He is facing charges ranging from "attempting to destroy constitutional order", "membership of an armed terrorist organisation", to "murdering more than one person".

Masharipov - dressed in a sweater and jeans - was seated between two members of the Turkish gendarmerie and kept well away from the other defendants in court.

When given the chance to speak by the judge, he used his right to silence and refused to testify.

'Russian extremist gave orders'

Samia Maktouf, a lawyer representing a French victim and her Tunisian husband, said it was vital that all the circumstances were made clear.

"It is important and legitimate that the families know the true circumstances," the lawyer told AFP. "It's extremely important that the tentacles of this international network are dismantled." The lawyer confirmed that two French citizens were among the 57 accused.

After taking a taxi to the elite waterside Reina nightclub on the shores of the Bosphorus, Masharipov shot dead the security guard before marching inside and firing indiscriminately with his AK-47 at the terrified revellers and setting off grenades.

With survivors even jumping into the Bosphorus in panic, Masharipov slipped away from the scene as he merged into the crowds, triggering fears he could strike again.

The Islamic State of Iraq and Syria (ISIS) extremist group, which at the time controlled swathes of Turkey's neighbours Iraq and Syria, later claimed the attack. It remains the only time it has issued an unequivocal claim for an attack in Turkey.

However, after a 17-day manhunt that involved 2,000 police who watched 7,200 hours of video footage, the Turkish authorities detained Masharipov in the residential Istanbul neighbourhood of Esenyurt.

According to the indictment, the order for the Afghanistan-trained Masharipov to carry out the attack was given by a senior Russian Syria-based IS extremist named Islam Atabiev, codenamed Abu Jihad.

Of the 39 killed in the Reina attack, 27 were foreigners including citizens from Lebanon, Saudi Arabia, Israel, Iraq and Morocco who had gone to the club to celebrate New Year. Seventy-nine people were wounded.

With the trial taking place under high security, Turkish special forces soldiers were deployed on the balconies of a minaret of a nearby mosque to observe the area.

Uzbeks implicated in attacks

Masharipov, who used the IS codename Abu Mohammed Horasani, was just one of several nationals of the ex-Soviet state of Uzbekistan implicated in jihadist attacks this year.

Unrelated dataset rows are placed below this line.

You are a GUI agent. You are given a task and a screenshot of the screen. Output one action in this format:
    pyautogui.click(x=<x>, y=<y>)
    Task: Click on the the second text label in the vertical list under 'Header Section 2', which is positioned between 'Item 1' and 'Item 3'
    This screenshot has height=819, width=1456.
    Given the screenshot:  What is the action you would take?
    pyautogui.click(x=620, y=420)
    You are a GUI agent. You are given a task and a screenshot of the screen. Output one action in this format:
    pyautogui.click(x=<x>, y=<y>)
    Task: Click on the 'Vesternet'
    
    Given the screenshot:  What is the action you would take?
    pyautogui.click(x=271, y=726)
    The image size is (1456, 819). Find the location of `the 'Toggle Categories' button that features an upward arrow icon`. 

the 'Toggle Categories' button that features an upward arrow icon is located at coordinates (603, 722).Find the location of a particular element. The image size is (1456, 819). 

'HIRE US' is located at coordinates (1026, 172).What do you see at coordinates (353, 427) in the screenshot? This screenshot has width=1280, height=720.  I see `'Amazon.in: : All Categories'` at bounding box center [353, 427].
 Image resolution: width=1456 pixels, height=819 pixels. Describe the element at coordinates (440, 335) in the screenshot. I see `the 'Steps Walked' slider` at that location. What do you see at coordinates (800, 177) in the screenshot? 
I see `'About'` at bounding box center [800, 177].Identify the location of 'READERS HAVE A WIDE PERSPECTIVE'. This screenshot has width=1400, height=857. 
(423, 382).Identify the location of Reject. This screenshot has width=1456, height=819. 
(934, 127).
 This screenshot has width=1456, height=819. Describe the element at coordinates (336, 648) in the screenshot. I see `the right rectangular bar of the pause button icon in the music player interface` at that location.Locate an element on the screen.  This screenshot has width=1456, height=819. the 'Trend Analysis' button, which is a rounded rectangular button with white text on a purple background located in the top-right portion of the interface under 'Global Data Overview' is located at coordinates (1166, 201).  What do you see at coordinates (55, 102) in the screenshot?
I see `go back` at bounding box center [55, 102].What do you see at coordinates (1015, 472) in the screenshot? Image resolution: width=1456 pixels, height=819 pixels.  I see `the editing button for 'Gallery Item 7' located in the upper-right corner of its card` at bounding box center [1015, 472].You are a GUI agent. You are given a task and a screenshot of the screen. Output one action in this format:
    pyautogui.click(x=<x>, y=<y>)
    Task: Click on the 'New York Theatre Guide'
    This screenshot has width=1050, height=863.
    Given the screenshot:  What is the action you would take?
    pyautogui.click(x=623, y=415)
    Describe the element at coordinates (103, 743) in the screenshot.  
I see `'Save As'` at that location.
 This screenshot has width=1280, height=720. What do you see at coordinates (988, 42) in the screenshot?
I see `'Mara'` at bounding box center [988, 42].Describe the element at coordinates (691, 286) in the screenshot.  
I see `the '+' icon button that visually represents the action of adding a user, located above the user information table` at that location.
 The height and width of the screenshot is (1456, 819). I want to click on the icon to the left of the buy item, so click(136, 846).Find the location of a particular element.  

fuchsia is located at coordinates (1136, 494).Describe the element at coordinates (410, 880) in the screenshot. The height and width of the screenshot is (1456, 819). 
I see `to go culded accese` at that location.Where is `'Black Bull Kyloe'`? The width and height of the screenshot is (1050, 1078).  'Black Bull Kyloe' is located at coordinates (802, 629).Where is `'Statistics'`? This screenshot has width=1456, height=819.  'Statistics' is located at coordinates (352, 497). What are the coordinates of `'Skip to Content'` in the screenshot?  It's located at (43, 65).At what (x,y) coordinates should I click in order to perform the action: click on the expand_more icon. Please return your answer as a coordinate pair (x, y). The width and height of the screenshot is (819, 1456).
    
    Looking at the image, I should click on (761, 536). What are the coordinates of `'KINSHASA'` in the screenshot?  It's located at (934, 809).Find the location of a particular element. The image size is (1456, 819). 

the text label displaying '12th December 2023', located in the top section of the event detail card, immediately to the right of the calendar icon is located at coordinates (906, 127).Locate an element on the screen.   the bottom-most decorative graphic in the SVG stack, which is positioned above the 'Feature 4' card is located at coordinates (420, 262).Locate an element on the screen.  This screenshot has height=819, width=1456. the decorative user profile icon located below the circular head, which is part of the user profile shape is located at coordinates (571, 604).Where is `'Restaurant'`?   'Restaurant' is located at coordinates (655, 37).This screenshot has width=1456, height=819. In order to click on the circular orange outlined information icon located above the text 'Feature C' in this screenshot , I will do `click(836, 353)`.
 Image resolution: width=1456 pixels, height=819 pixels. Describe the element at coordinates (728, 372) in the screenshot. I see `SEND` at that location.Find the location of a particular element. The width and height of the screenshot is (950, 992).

An Uzbek man in October used a truck to mow people down on a New York street, ultimately killing eight according to terror charges. An Uzbek national was arrested after a truck attack in Stockholm in April that killed four people.

The overwhelmingly Muslim Central Asian state was ruled since independence under the tight secular regime of Islam Karimov who clamped down on Islamist dissent and died in September 2016.

The majority of the other suspects on trial are also foreigners, including Uighur Chinese and other nationals of Central Asian states.

Turkey was battered by repeated attacks by jihadist and Kurdish extremists in 2016. However, there has been no large-scale attack comparable to the Reina atrocity since.

Istanbul and Ankara remain under the tightest security and the authorities repeatedly claim that major plots have been foiled and hundreds of jihadist suspects detained.

Badly damaged in the assault, the Reina nightclub, once the haunt of Istanbul football stars and soap opera icons, was demolished in May on the grounds it had violated local construction legislation.